Heart attack. Middle of the night.

She went quietly. Felt no pain.

That made one of us, at least. I took the very next field assignment they offered me.

"Are you sure about this?" Ross cautioned. I wanted to get out there, stop this Vulture guy from running around with the tech that belonged to my government. Tech that belonged to my lab.

I very nearly got drowned in New York Bay, crushed under the boat. Thankfully Iron Man showed up just in time to bail my ass out of the water - and save the whole boat.

I"m not sure I wanted to be saved. They took me off of field duty after that.

2018

In lieu of field duty, I found a new place in SHIELD : lab work. Tony Stark and I got to know each other pretty well. He said he didn't recognize me from the boat, but I'm not stupid.

We worked on some old Chitauri tech. Developed something like Stark's repulsor tech, but stronger. I called them Nega Bands.

Besides the lab, I didn't do anything else. I lived in New York City again. Much wealthier than I was when my mom and I moved out. I just wish I could've showed my apartment to her. I think she might've liked it.

I was in the lab when it happened; another alien invasion in New York City. I wasn't as shocked as the first time. You see, we had procedures for this now. As the floor manager when Mister Stark wasn't around, I made sure everyone was bundled up in the bunker.

I should've joined them, of course. But I forgot something at home. It was stupid, really. My cat would be fine without me. And even if he wasn't, he was just a cat.
But I was just sad; conflicted. I didn't want to waste a few hours staring at the ceiling of a bunker when I could be out in the world. So, for whatever reason, I made the trek back into the city to feed my cat.

During an alien invasion.

That's when I saw him. Mister Green. Bruce Banner. Of course I had read the files. I had been apart of SHIELD long enough, and given my special connection I think Mr. Ross took pity on me. Banner was supposed to be dead; disappeared since the "fall" of Sokovia.

And yet here he was, running around New York City like there wasn't an invasion going on. Not like I could judge.

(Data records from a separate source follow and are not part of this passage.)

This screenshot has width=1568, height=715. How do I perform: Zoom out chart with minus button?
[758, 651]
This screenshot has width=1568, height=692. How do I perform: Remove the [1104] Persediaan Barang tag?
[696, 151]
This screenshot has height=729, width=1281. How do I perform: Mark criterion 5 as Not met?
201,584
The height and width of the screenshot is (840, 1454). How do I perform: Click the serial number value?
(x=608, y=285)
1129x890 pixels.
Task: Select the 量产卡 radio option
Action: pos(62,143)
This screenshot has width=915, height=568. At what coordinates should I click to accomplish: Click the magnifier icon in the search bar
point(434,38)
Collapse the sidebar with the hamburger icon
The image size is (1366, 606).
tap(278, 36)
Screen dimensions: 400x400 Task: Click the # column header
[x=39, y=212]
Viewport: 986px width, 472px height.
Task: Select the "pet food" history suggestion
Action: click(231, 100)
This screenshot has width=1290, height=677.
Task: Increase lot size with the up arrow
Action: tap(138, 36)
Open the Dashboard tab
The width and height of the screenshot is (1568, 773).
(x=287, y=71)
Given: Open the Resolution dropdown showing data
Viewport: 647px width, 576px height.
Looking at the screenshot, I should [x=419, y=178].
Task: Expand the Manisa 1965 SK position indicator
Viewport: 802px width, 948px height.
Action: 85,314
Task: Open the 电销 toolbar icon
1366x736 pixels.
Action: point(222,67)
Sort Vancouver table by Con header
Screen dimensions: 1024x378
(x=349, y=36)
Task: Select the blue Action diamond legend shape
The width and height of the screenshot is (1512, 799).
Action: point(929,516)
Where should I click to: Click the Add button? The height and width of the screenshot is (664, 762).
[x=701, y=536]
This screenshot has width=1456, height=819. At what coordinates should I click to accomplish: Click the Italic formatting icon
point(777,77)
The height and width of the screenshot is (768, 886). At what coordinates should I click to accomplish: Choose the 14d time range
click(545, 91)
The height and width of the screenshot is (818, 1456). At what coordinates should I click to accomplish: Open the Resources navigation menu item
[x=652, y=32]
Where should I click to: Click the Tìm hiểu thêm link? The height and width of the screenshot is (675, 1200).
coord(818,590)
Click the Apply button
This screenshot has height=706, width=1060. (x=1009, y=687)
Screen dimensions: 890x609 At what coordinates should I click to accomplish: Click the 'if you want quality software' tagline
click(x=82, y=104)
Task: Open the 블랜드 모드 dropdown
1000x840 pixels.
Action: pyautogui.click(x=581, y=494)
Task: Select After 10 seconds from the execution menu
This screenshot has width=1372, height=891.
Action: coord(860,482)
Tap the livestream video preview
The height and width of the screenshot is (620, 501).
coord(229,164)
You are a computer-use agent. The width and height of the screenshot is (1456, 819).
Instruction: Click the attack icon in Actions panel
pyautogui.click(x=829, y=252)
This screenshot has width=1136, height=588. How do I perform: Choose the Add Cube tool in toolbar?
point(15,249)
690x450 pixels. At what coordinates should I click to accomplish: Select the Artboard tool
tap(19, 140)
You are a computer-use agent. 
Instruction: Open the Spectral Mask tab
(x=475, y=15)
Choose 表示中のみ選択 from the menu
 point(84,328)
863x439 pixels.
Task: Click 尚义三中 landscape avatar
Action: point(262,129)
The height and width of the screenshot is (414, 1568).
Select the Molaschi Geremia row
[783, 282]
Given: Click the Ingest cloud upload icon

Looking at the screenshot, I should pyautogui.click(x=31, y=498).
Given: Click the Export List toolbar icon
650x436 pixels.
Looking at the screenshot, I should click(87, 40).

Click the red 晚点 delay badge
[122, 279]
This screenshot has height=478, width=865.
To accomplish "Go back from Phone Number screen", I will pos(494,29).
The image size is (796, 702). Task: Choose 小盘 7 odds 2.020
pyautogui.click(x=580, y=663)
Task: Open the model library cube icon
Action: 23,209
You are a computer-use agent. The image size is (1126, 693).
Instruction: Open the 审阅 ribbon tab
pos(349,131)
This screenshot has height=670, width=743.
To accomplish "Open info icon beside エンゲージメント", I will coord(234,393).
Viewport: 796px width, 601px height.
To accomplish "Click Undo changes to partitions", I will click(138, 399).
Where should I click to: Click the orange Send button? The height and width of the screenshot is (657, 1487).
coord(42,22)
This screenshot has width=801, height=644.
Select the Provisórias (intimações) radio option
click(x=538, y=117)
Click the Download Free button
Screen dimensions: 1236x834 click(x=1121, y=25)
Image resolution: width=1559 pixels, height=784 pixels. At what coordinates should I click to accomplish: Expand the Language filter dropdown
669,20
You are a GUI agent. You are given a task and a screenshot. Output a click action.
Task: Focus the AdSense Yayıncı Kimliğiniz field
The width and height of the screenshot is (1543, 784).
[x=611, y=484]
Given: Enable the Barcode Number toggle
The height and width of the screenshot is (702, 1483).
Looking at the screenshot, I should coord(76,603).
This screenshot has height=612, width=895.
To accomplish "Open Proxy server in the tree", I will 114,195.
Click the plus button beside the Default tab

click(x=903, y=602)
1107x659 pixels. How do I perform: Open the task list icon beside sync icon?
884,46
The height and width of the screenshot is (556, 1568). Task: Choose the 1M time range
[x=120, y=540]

For whatever reason, we ended up in the car together. And he needed a ride out to the Avengers Outpost just up the river. Some would call that chance. But Bruce and I aren't really into chance.

The drive was more eventful than I would've liked. As in any natural disaster, some choice elements had taken the alien invasion as their cue to begin looting like mad. Thankfully I only had to go a little off road. Plus, living around the city for so long meant that I knew some of the lesser traveled roads to use.

It was awkward dropping Bruce off. I can tell he wanted to say something, ask me something. I didn't let the moment linger.

"Go get 'em," I told him. Whatever that meant. Then I sent him on his way. I tried to ignore the image of Captain America stepping out of the Quinjet in my rearview mirror.

I wasn't really into dreams anymore. Whatever did happen, I decided try my apartment again. Maybe this time I would actually feed my cat.

I had barely made it into the city when I got the call.

"Nick who?"

Oh. That Nick Fury. Guess things weren't going as swell as I thought, given that he was requisitioning my Nega-Bands research and anything else sufficiently powerful to do some damage.

I didn't bother to ask Ross. Maybe I should have. But anything to help the Avengers, right?

He never did show up at the meeting spot. Of course, a lot of different people didn't show up to a lot of different meetings that day. I traced backwards from where we were supposed to meet. Found his car.

A pile of ash. And a pager?

Guess these spy types liked to keep it old school. My phone lit up again. Now it was Bruce, said the Avengers needed my help.

I stared at the pile of ash in front of me, the pager in my hand. I looked around the city I grew up in and expected to feel something.

I wish I could say I felt some sense of loss. But I didn't. My family was already dead. I was numb to anything else.

But I do know what my mother would've wanted me to do. And it was her memory I was determined to honor.

"Alright Bruce… tell me what you need."